Copy out the entries below exactly as they stand, but only from the line containing "The width and height of the screenshot is (1572, 1192)." through the line containing "Expand the Snippet Language dropdown".
######
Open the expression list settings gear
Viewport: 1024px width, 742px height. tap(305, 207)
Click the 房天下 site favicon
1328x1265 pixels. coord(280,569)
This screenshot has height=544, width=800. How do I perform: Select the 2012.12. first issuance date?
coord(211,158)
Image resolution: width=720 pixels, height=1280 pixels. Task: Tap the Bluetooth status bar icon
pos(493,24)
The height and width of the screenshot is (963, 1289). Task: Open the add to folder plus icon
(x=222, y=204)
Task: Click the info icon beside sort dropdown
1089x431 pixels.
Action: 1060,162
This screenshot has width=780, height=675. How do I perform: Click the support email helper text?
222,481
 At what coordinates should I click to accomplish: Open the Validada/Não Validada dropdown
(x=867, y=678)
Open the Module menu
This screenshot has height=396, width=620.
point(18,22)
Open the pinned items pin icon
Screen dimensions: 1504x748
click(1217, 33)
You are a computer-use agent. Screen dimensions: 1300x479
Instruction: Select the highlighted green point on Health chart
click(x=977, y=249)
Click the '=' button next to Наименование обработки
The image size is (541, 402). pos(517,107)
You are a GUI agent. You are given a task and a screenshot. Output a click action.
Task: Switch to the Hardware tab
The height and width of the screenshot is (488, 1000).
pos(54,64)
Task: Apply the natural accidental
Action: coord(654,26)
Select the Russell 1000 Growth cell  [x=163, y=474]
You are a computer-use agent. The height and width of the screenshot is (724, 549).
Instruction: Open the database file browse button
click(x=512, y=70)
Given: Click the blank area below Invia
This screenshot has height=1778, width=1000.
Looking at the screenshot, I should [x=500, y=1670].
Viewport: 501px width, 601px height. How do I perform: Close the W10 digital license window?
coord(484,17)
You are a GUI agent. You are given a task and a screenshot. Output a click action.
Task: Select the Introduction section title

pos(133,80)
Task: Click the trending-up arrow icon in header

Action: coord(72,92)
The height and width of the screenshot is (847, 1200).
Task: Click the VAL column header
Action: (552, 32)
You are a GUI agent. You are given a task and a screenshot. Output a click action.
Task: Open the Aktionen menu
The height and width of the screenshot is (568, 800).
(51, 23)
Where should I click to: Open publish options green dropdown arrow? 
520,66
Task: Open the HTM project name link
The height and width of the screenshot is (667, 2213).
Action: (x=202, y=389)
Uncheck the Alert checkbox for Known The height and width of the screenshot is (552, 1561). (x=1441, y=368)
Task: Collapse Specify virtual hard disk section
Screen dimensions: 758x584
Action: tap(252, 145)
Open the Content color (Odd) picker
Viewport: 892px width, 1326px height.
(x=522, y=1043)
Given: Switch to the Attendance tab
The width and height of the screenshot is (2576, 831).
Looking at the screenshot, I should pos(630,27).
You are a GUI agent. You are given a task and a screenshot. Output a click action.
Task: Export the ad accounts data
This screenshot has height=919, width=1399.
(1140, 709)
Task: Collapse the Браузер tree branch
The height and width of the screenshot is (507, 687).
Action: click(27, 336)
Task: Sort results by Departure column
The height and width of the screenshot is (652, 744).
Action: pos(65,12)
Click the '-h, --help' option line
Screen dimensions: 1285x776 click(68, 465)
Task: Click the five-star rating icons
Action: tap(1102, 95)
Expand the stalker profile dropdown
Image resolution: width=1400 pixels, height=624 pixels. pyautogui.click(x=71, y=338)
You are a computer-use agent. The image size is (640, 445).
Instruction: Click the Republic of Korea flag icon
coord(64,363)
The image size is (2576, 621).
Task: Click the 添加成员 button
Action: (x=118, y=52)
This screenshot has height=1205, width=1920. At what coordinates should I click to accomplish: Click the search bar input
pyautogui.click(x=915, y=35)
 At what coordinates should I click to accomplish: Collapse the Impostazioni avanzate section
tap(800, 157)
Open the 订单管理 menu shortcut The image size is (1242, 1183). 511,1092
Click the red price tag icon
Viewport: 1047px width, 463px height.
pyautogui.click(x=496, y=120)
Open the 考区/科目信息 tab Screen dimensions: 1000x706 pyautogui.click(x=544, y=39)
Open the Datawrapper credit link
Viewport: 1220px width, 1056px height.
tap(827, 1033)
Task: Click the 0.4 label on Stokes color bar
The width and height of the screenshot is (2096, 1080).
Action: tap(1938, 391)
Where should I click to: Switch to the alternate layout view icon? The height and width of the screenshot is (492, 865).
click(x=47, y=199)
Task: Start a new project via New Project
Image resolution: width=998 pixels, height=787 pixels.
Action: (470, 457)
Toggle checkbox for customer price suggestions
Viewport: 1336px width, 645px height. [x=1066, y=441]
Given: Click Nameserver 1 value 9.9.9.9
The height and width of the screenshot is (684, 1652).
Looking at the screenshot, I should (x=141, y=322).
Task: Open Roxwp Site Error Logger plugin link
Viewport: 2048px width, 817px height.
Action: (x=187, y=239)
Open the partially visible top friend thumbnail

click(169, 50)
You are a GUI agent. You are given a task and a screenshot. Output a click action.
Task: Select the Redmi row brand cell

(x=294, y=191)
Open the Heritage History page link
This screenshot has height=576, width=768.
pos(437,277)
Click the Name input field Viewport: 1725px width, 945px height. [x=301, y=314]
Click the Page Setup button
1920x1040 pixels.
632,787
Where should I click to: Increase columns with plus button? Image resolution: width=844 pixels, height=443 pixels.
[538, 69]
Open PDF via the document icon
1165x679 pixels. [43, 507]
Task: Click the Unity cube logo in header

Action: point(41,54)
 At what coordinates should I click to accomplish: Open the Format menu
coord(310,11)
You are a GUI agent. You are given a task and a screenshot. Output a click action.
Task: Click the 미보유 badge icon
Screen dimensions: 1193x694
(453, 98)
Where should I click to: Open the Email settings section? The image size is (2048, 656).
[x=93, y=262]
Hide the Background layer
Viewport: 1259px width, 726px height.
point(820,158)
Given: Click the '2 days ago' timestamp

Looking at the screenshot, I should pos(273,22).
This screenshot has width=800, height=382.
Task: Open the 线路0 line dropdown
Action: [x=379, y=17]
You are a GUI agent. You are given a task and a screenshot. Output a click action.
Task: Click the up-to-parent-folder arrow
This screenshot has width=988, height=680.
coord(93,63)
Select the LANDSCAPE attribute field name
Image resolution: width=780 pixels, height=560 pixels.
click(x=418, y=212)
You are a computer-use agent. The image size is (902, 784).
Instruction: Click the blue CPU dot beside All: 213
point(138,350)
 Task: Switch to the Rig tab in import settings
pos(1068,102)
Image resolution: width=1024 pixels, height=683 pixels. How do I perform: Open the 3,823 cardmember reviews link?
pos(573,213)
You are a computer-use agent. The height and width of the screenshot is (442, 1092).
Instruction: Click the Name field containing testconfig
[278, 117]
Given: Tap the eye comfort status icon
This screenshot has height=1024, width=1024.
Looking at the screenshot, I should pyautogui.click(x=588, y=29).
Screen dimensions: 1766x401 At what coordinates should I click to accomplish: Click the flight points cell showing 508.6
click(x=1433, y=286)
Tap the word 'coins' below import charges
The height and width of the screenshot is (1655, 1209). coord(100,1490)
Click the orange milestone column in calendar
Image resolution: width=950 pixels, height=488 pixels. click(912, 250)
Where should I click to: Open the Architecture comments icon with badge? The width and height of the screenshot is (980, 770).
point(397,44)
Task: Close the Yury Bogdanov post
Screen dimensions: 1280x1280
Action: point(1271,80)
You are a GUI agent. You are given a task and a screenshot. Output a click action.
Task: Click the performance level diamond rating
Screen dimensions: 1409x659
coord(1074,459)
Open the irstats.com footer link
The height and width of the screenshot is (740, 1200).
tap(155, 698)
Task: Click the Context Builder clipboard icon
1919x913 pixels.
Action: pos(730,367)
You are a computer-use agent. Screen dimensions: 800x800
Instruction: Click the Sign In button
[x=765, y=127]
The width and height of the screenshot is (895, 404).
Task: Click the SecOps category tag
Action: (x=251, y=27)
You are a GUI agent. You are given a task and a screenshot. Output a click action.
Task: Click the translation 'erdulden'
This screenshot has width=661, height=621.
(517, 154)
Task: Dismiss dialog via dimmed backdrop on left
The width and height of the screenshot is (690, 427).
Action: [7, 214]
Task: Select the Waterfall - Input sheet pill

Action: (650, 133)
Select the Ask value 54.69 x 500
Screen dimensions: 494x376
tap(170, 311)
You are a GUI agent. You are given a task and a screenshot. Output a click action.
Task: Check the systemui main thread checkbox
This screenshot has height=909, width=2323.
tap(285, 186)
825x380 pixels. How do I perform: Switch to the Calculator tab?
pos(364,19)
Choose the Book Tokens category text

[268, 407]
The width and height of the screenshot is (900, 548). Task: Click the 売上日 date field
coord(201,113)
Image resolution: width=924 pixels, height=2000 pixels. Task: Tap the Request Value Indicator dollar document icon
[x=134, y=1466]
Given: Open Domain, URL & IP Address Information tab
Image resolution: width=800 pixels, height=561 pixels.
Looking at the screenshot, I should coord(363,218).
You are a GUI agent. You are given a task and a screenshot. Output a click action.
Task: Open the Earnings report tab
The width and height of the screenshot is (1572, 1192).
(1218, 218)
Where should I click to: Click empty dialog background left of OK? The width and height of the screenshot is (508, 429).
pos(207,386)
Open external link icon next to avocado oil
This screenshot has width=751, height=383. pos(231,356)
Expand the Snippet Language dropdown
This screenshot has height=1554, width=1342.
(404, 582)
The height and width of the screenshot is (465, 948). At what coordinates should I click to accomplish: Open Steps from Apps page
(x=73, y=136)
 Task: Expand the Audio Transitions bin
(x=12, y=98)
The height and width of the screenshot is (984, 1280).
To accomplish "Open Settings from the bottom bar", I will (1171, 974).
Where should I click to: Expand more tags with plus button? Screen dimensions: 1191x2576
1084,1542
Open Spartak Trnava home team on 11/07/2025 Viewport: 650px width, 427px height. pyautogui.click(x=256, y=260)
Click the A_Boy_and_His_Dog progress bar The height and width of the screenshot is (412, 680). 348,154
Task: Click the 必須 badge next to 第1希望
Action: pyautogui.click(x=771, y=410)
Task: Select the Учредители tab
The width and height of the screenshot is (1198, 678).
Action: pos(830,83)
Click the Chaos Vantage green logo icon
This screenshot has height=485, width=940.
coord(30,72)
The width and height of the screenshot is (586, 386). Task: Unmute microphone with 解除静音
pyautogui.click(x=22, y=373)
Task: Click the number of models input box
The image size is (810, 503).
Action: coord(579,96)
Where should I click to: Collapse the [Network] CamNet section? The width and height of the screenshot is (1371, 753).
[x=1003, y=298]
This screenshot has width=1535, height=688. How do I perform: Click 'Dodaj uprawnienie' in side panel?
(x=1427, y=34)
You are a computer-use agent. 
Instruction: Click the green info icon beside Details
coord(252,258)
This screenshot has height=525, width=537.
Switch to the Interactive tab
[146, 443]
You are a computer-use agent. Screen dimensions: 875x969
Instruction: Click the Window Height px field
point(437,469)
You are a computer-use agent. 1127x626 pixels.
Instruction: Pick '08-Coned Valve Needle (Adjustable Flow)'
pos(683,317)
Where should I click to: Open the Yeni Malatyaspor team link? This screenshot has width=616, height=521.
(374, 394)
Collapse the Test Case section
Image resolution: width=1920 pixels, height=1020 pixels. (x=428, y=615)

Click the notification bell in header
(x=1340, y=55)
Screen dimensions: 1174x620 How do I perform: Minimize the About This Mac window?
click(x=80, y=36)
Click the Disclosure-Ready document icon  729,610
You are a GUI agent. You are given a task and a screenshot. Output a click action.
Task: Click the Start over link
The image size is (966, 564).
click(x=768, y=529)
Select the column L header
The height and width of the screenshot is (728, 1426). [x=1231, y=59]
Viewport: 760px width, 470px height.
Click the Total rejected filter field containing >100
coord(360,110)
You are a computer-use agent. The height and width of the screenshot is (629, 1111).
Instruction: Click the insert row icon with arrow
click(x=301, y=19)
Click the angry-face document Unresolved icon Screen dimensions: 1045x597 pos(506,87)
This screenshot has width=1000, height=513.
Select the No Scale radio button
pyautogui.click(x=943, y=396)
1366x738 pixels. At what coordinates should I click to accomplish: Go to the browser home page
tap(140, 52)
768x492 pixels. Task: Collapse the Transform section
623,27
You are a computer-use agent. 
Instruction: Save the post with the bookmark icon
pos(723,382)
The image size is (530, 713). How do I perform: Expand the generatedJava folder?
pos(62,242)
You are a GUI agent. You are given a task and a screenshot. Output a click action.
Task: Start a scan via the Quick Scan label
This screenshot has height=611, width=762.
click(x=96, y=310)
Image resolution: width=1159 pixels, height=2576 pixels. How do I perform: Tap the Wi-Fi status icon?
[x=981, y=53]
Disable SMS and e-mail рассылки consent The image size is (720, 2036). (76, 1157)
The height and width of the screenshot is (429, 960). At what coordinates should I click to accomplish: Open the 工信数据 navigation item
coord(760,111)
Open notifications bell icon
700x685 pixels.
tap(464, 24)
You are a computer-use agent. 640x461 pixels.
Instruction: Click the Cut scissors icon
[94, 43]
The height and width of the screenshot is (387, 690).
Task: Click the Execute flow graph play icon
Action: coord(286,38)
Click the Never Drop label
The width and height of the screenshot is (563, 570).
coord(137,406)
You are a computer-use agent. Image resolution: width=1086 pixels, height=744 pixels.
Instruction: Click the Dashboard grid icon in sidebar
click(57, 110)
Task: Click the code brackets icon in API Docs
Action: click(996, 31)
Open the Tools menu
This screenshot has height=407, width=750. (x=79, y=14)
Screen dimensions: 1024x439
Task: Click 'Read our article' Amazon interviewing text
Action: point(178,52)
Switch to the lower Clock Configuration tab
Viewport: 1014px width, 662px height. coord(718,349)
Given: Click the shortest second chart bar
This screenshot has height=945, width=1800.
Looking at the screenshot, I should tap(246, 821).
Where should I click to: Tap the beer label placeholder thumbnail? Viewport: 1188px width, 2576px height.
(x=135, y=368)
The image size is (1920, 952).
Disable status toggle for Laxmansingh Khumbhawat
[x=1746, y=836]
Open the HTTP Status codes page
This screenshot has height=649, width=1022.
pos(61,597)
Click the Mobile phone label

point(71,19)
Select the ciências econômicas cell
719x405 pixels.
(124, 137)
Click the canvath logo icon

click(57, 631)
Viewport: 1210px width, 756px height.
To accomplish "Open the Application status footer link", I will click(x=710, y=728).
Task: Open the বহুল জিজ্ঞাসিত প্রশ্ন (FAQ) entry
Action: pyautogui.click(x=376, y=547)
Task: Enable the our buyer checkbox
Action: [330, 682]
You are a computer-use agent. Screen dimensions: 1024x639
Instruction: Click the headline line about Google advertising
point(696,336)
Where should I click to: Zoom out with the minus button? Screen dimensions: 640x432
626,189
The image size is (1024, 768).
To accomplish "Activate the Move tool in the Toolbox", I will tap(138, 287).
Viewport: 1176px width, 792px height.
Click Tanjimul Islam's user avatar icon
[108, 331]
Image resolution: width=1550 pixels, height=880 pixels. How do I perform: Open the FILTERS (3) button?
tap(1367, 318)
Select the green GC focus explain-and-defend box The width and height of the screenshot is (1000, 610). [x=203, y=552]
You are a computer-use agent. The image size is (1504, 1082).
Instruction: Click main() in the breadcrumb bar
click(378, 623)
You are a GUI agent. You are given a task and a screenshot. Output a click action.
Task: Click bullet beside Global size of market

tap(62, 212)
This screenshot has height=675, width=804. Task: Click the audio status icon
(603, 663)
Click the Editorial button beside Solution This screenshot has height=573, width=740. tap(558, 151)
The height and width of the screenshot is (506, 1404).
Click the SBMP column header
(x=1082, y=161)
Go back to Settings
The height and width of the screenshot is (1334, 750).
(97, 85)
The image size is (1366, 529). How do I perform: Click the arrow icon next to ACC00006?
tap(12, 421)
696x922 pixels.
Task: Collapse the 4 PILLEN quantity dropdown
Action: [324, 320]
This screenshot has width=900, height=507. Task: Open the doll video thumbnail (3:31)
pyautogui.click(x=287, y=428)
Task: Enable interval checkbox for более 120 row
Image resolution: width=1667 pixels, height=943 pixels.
######
▸ **OUTPUT OF THE TASK**:
The width and height of the screenshot is (1572, 1192).
(1218, 218)
Where should I click to: Click empty dialog background left of OK? The width and height of the screenshot is (508, 429).
pos(207,386)
Open external link icon next to avocado oil
This screenshot has width=751, height=383. pos(231,356)
Expand the Snippet Language dropdown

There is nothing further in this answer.